** Action item **
In how many lines of these records does the word "nTeam" appear? Give the number by itself.

[Stored data entries]
--------------------

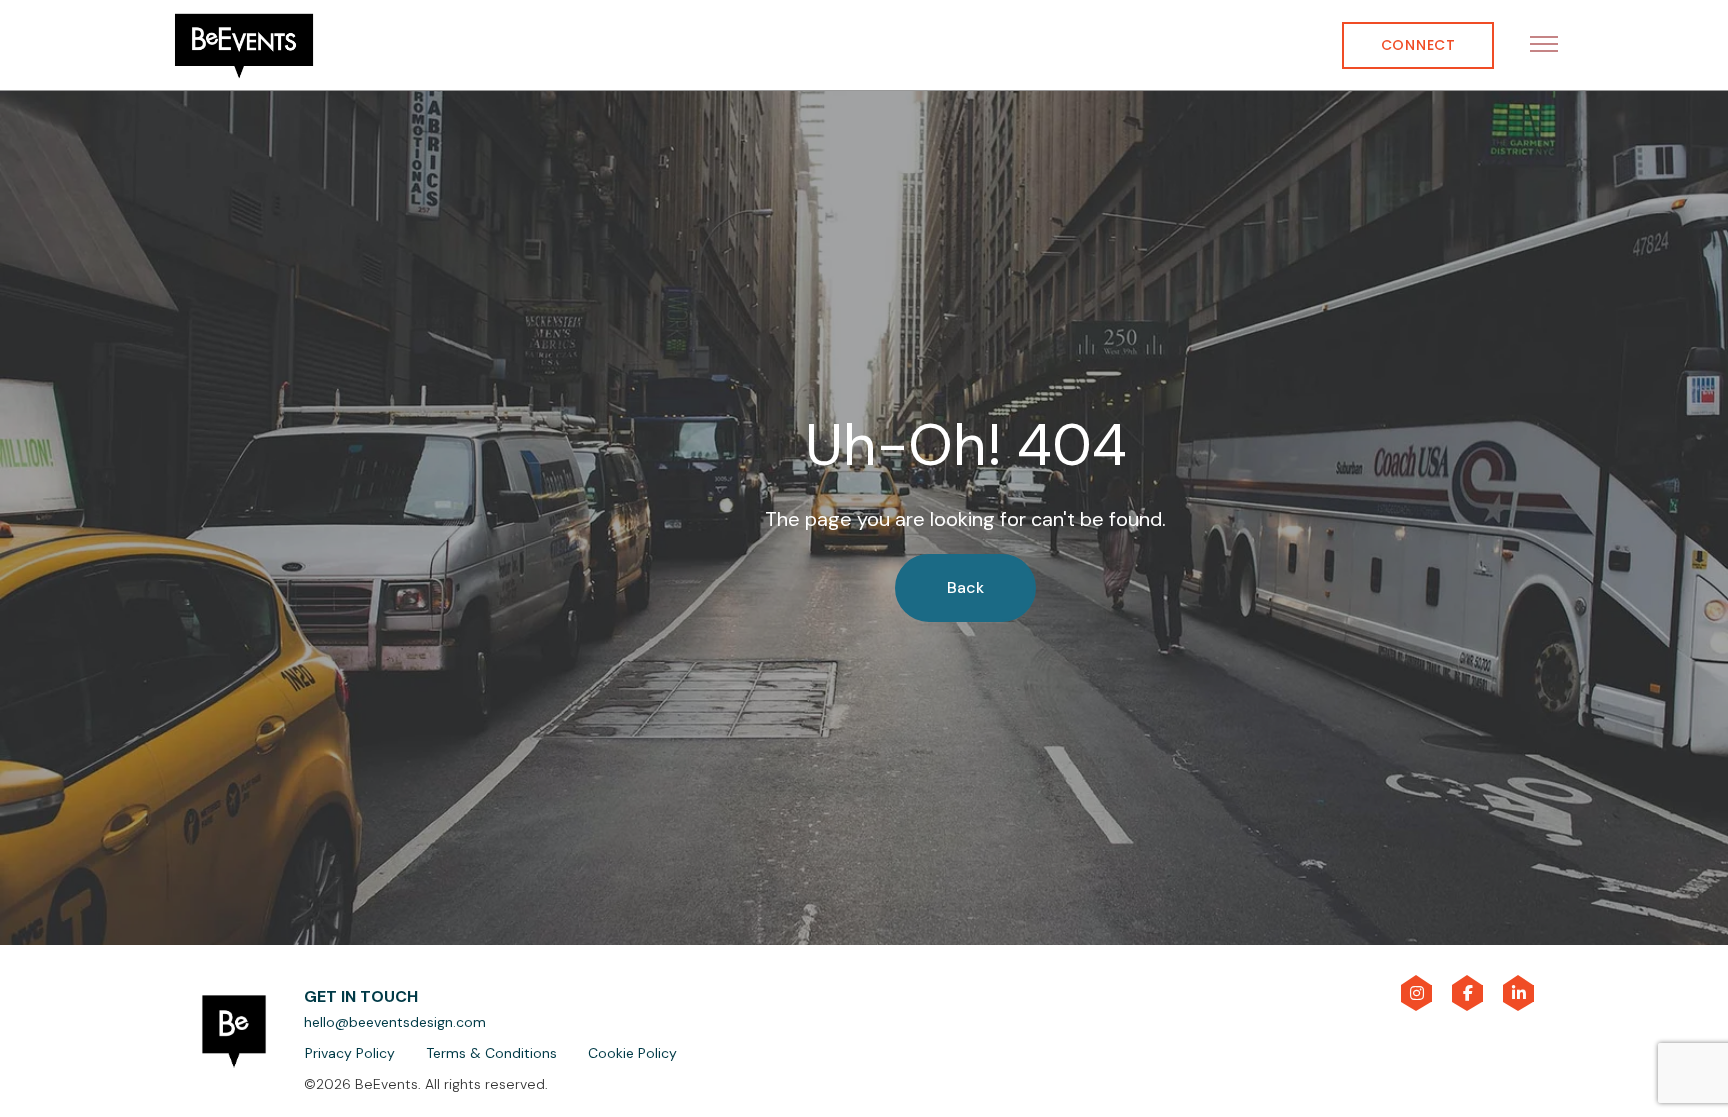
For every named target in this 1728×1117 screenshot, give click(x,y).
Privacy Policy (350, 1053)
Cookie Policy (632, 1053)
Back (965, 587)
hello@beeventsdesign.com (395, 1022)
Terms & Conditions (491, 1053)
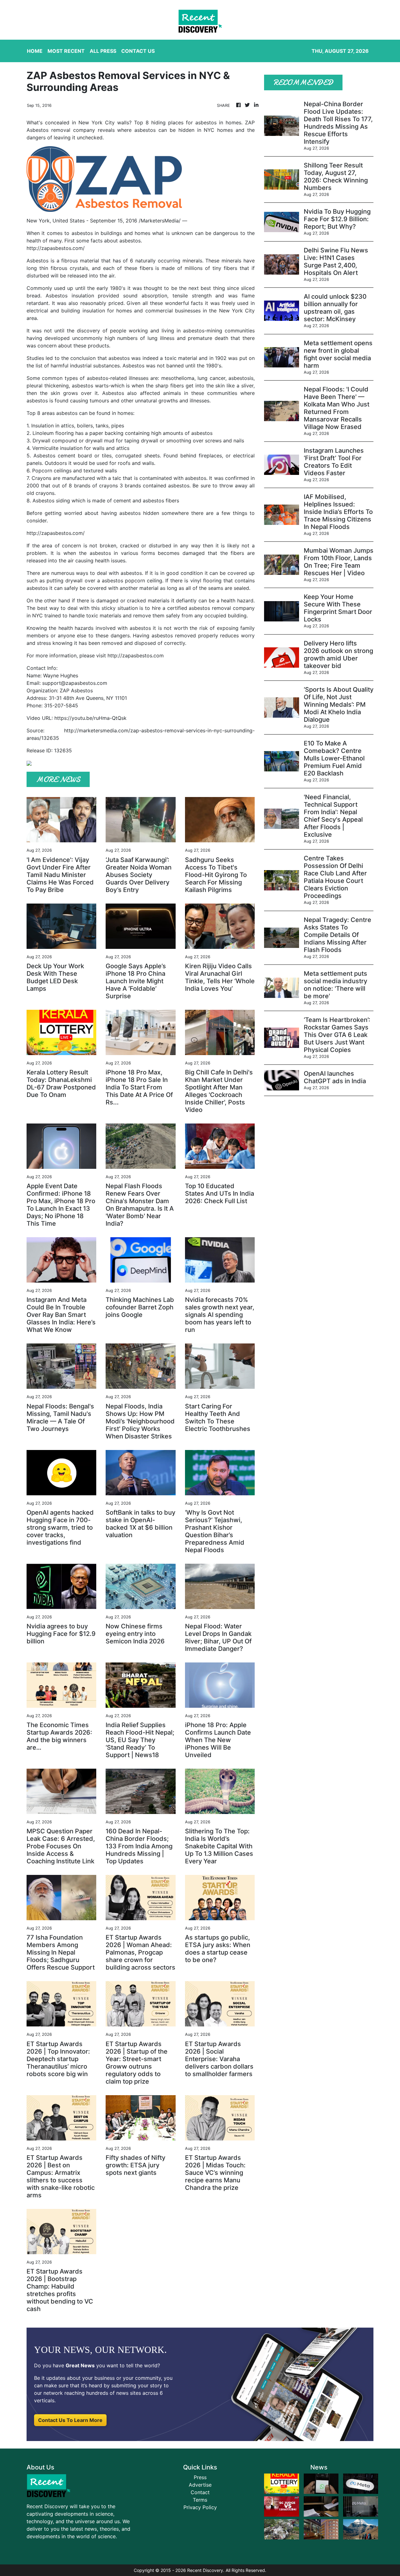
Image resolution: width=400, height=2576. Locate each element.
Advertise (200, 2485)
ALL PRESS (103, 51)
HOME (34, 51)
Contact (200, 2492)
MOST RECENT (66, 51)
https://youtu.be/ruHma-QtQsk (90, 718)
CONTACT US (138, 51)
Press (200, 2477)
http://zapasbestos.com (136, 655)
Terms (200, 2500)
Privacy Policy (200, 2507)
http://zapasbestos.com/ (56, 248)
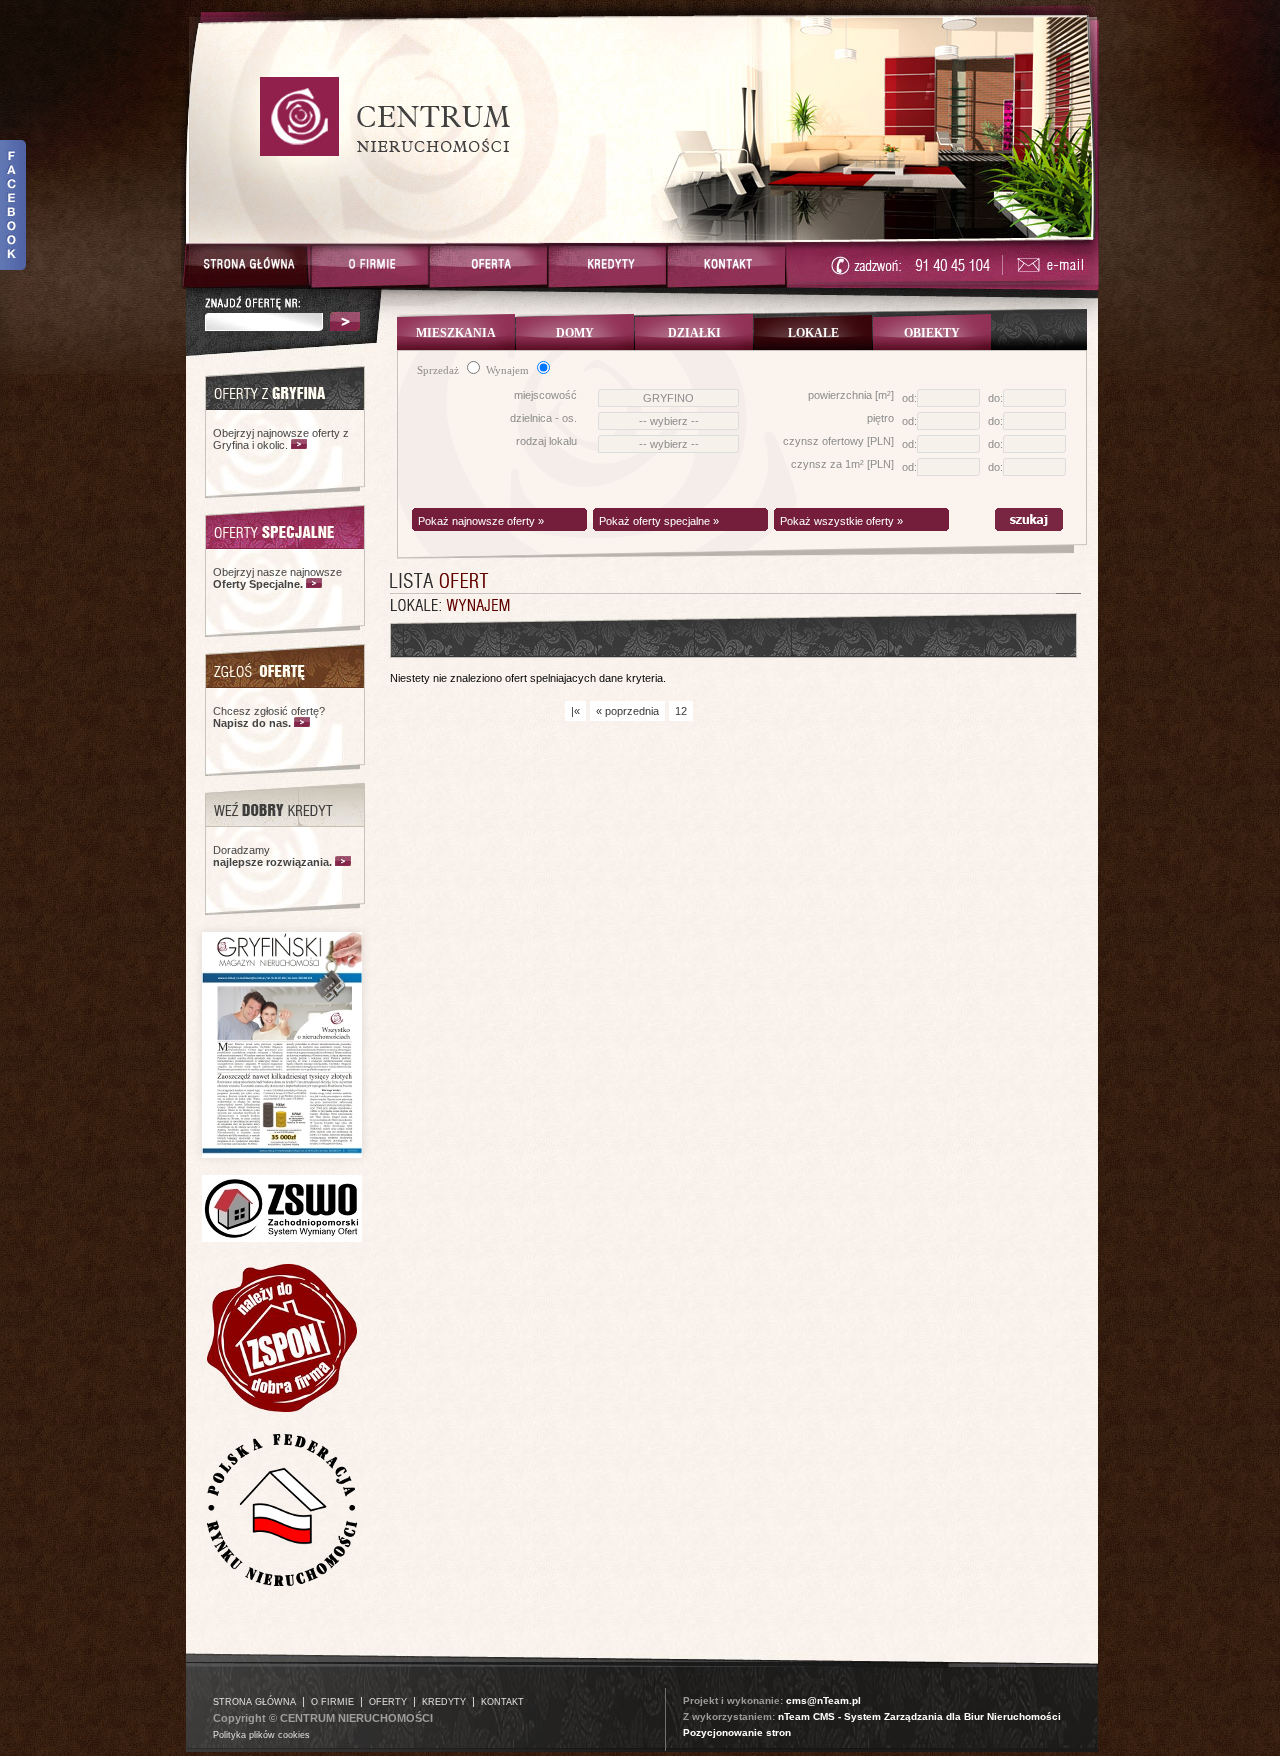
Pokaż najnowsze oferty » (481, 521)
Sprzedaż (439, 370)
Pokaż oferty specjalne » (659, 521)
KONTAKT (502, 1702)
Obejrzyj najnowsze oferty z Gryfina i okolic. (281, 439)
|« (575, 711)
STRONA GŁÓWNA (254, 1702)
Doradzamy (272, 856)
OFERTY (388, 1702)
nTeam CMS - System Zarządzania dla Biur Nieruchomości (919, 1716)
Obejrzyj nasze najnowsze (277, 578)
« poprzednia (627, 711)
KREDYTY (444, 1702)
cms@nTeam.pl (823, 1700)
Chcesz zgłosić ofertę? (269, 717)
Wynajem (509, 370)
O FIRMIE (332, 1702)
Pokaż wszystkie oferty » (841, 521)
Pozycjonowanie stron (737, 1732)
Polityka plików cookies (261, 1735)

--------------------

** Task output **
2